Come si può ricavare già dalla sinossi, la vicenda racchiude pochi elementi e pochi personaggi, con un numero molto limitato di battute. Tsukamoto punta dunque su tre aspetti principali nella realizzazione del film; innanzitutto il sonoro, che comprende una potente melodia marziale lasciata in sottofondo sin dai titoli di testa ma anche e soprattutto tutta una serie di specifici effetti sonori, ad esempio il singolare rumore delle katane che vibrano. La colonna sonora è l’ultima firmata prima della sua scomparsa nel 2017 dal compositore Chu Ishikawa, il cui sodalizio con Tsukamoto risale agli esordi del regista. Il suo ruolo è sempre fondamentale all’interno dei film di Tsukamoto; i suoi brani industrial scandiscono perfettamente il ritmo della regia aggressiva, facendo vibrare l’immagine di potenza, funzione che è evidente anche in Zan, film che non può fare a meno del suo ritmo. Molto curate sono poi la fotografia e la scenografia: il film contiene alcune tra le riprese in esterni più belle mai realizzate dal regista. Ultimo ma non per importanza è quindi il montaggio, veloce e serrato come nei migliori film di Tsukamoto: Zan è un film che mette in primo piano la drammatica intensità dell’atto omicida, ma anche la sua freddezza, caratteristica che il perfetto assassino/ronin deve possedere. La lezione per guerrieri che vediamo rappresentata nel film è dunque tanto di rapidità ed efficienza, quanto di sospensione dell’emotività.

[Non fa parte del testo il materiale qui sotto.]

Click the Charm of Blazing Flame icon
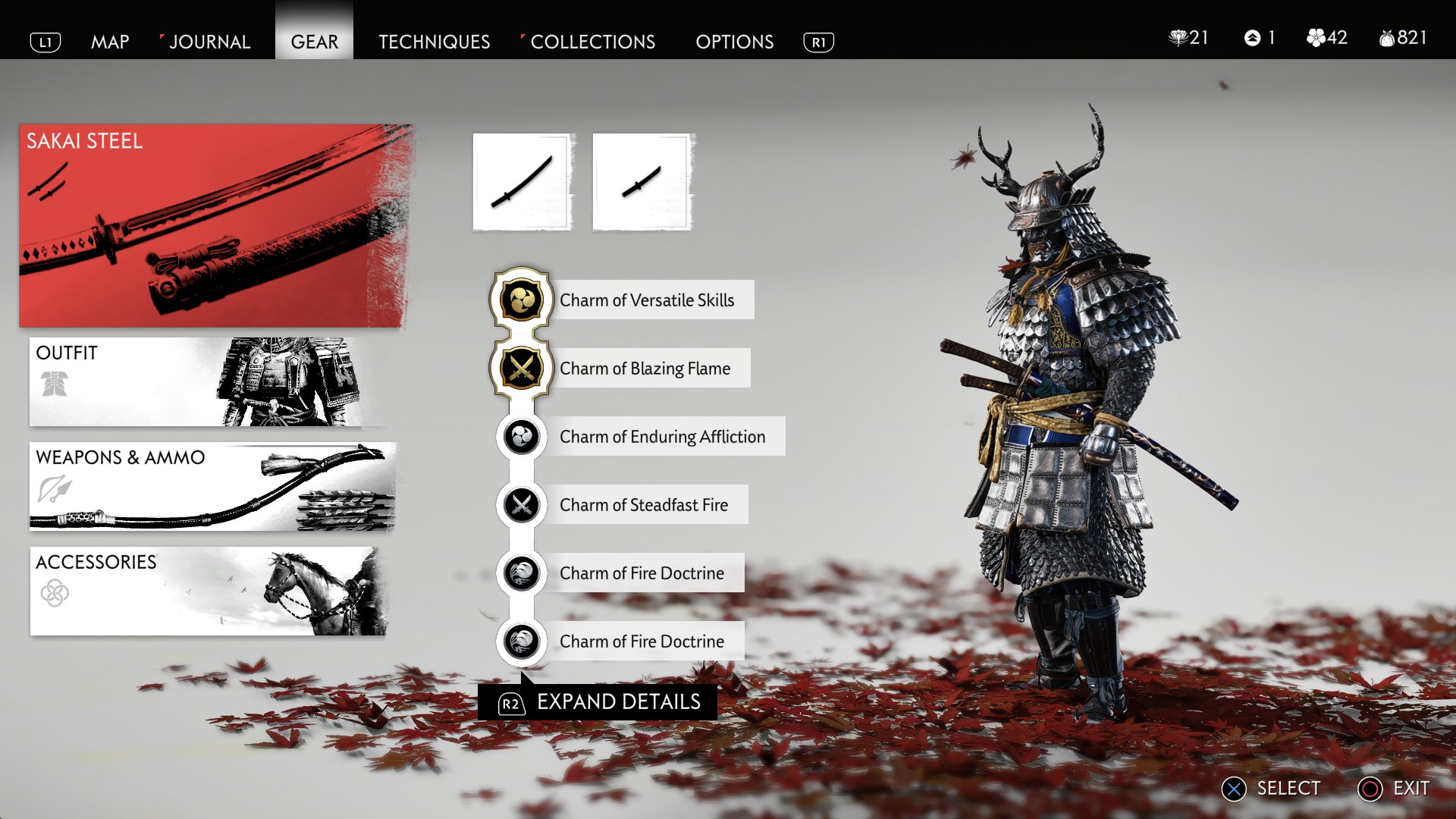Screen dimensions: 1456x819 (521, 369)
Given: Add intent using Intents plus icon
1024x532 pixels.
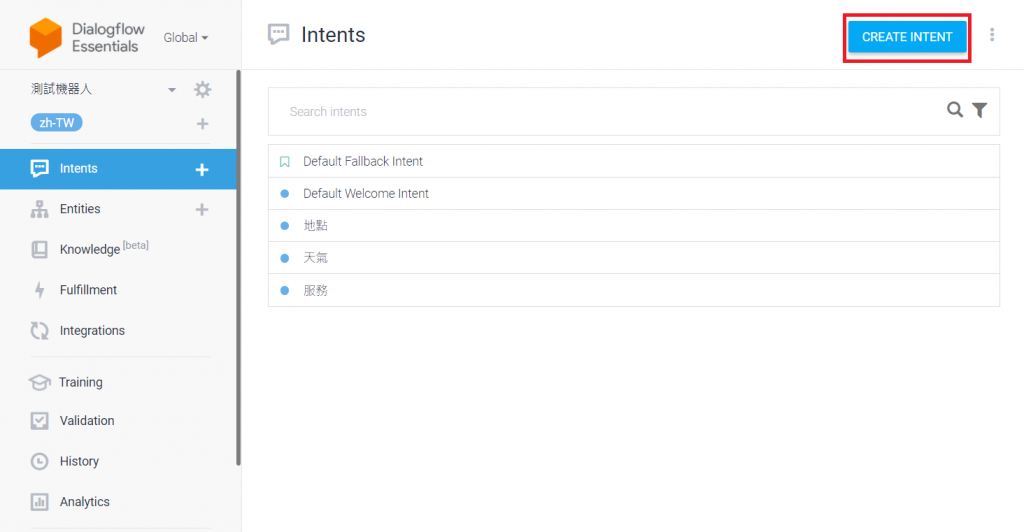Looking at the screenshot, I should [202, 170].
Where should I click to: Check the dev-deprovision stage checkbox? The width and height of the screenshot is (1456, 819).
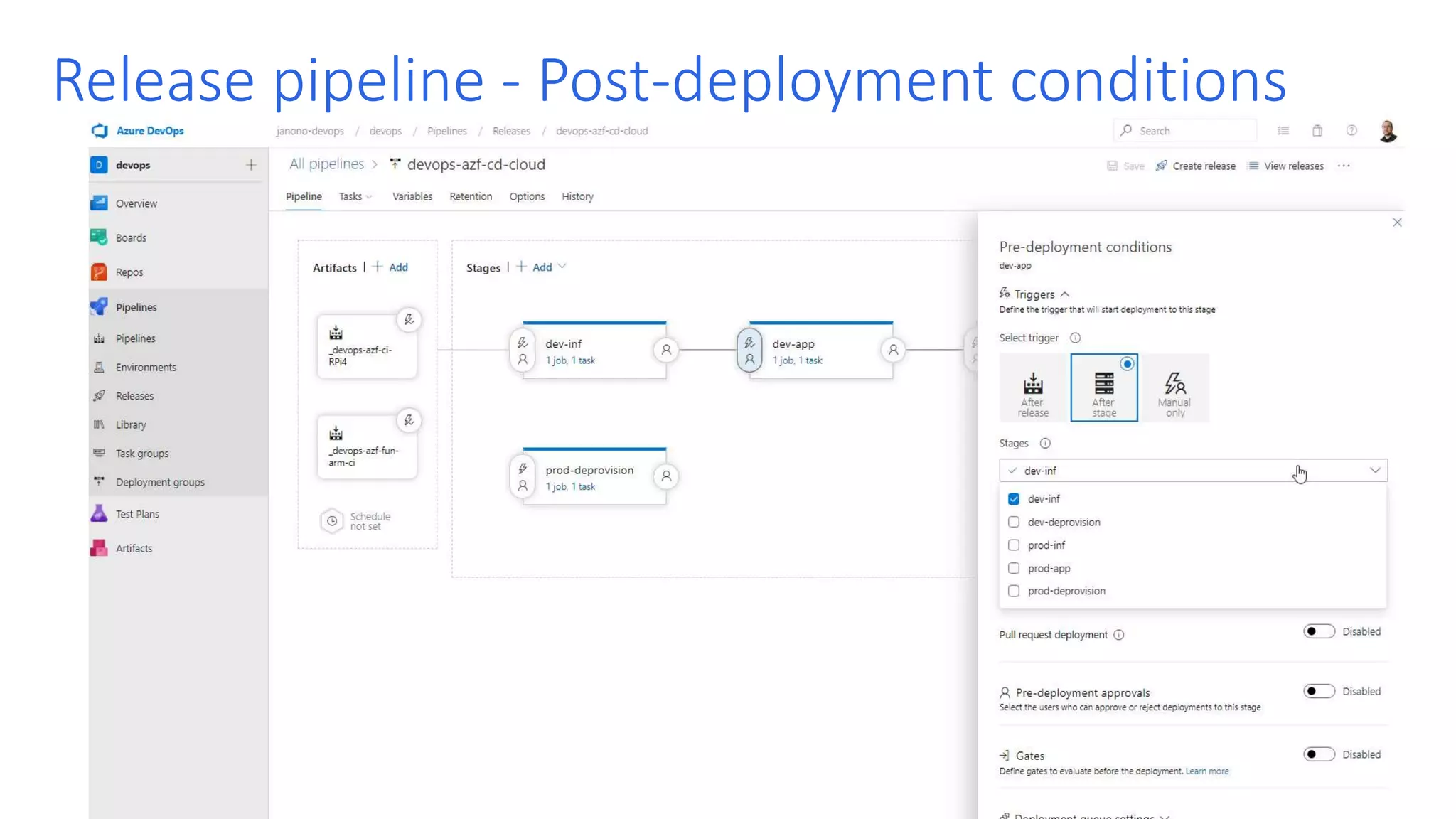click(1014, 522)
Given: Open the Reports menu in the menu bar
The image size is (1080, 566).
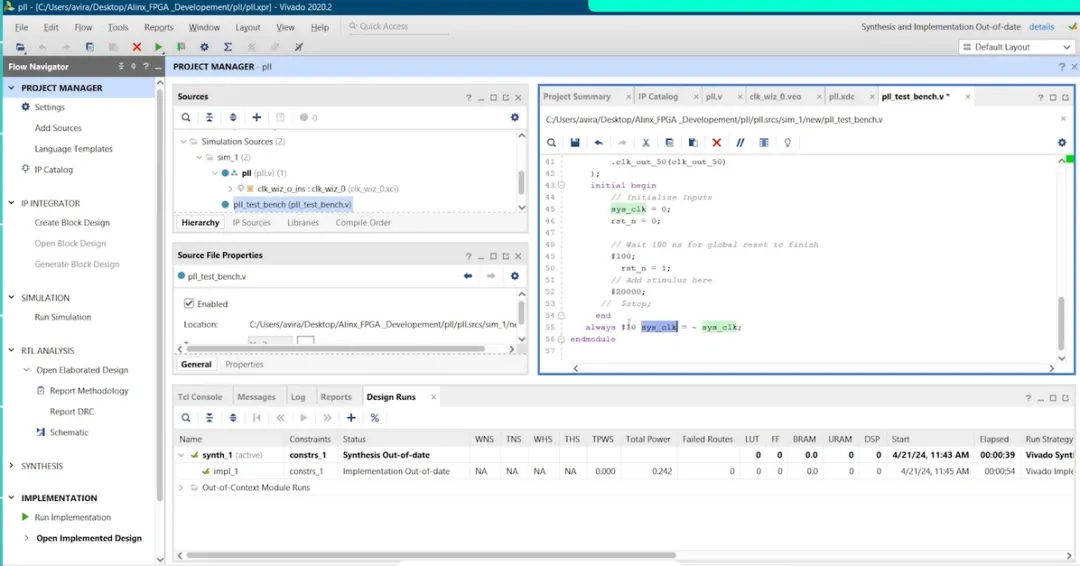Looking at the screenshot, I should click(158, 28).
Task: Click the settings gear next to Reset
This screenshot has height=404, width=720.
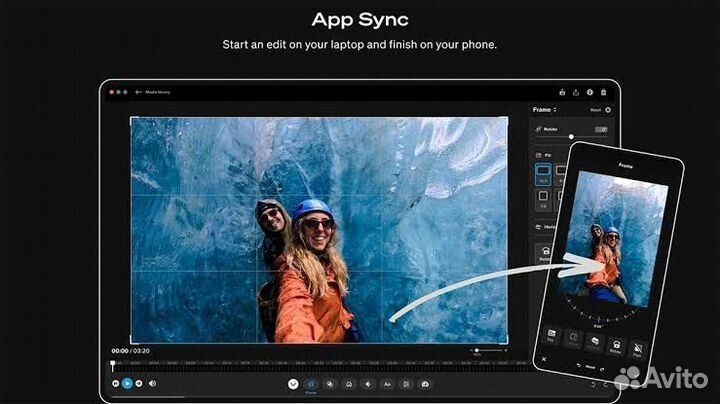Action: tap(608, 109)
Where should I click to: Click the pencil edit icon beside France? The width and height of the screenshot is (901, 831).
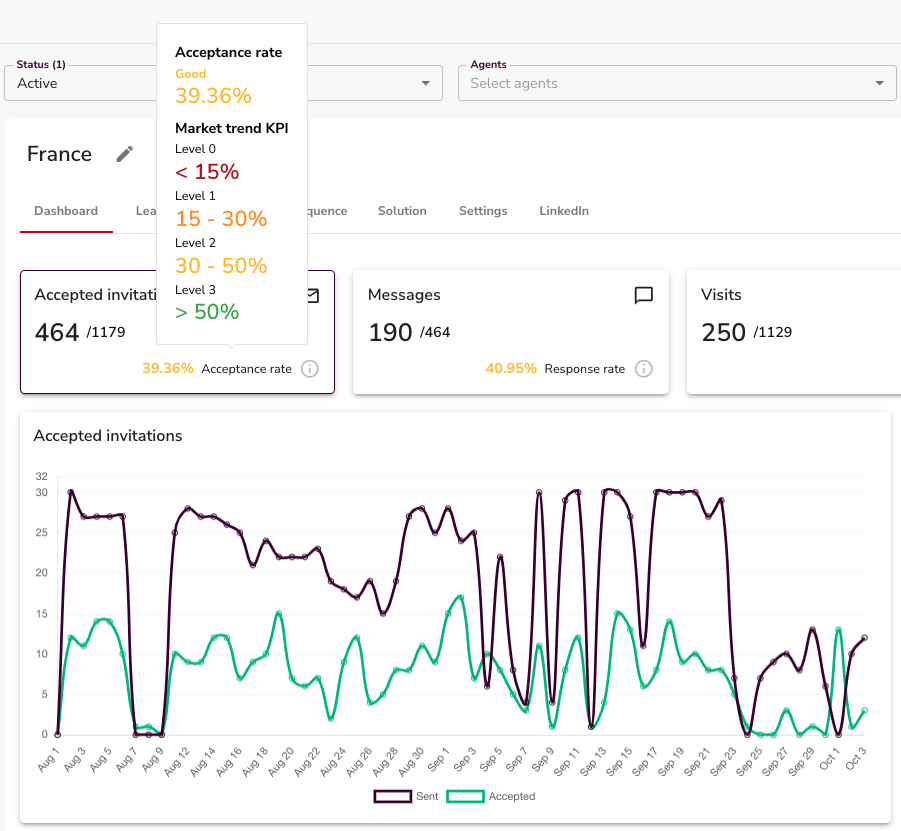pos(124,154)
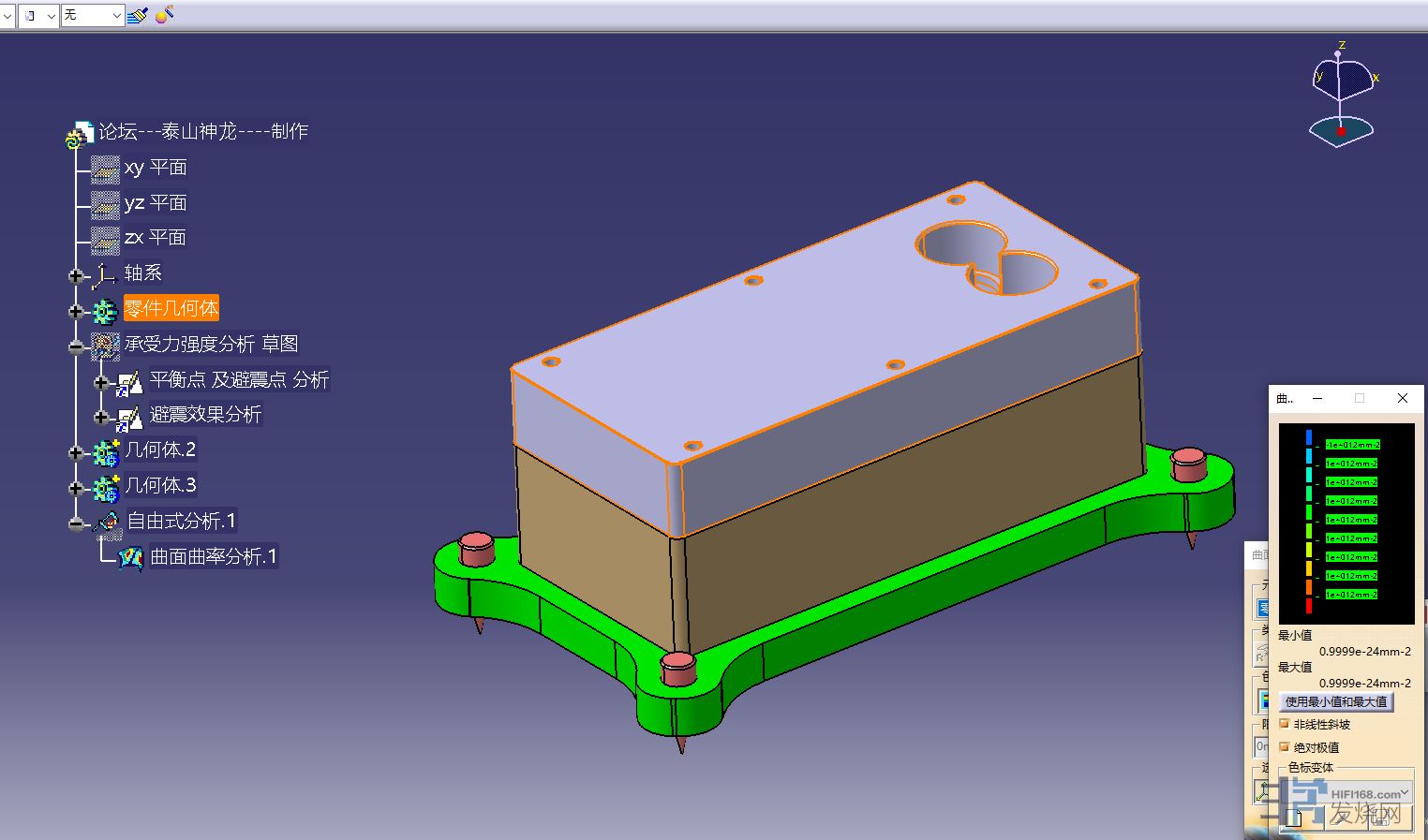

Visivamente il film comunica tutti questi elementi, inserendoli in un contesto insolito per il regista. La location in questo caso è naturalistica e la fotografia pulita e altamente suggestiva (siamo lontani dal claustrofobico conglomerato metropolitano dei film più celebri di Tsukamoto), eppure si possono sempre trovare alcune similarità con opere precedenti. Su tutti sembra spiccare il tema dello spazio lasciato alla volontà dell’individuo in una società complessa come quella giapponese; la catarsi richiede sacrificio e in Tsukamoto, uno sforzo strettamente fisico, come accade al protagonista del suo cult Tokyo Fist e come si nota anche in Zan. In quest’ultimo, il protagonista affronta varie tappe che lo conducono infine a prendere l’iniziativa, superando così la fase dell’inibizione: il punto di arrivo catartico, segno di avvenuta maturazione, è qui proprio l’omicidio. Ad essere messo in scena in Zan è dunque una sorta di racconto di formazione del perfetto ronin, in cui protagonista è la carne tesa del guerriero sottoposta a sudore e sanguinamento (ancora una volta emerge la vicinanza con Tokyo Fist e con quei duelli sanguinosi tra pugili che sembrano demoni). Del resto quello di Tsukamoto è sempre stato un cinema fortemente corporale e viscerale, a partire dagli esordi sperimentali di Tetsuo, il mutante di ferro; con Zan Tsukamoto torna quindi ad un cinema energetico, crudo ed immediato, in cui le inquadrature che sembrano vibrare di elettricità e le lame delle katane, sono saette di acciaio che aggrediscono lo schermo.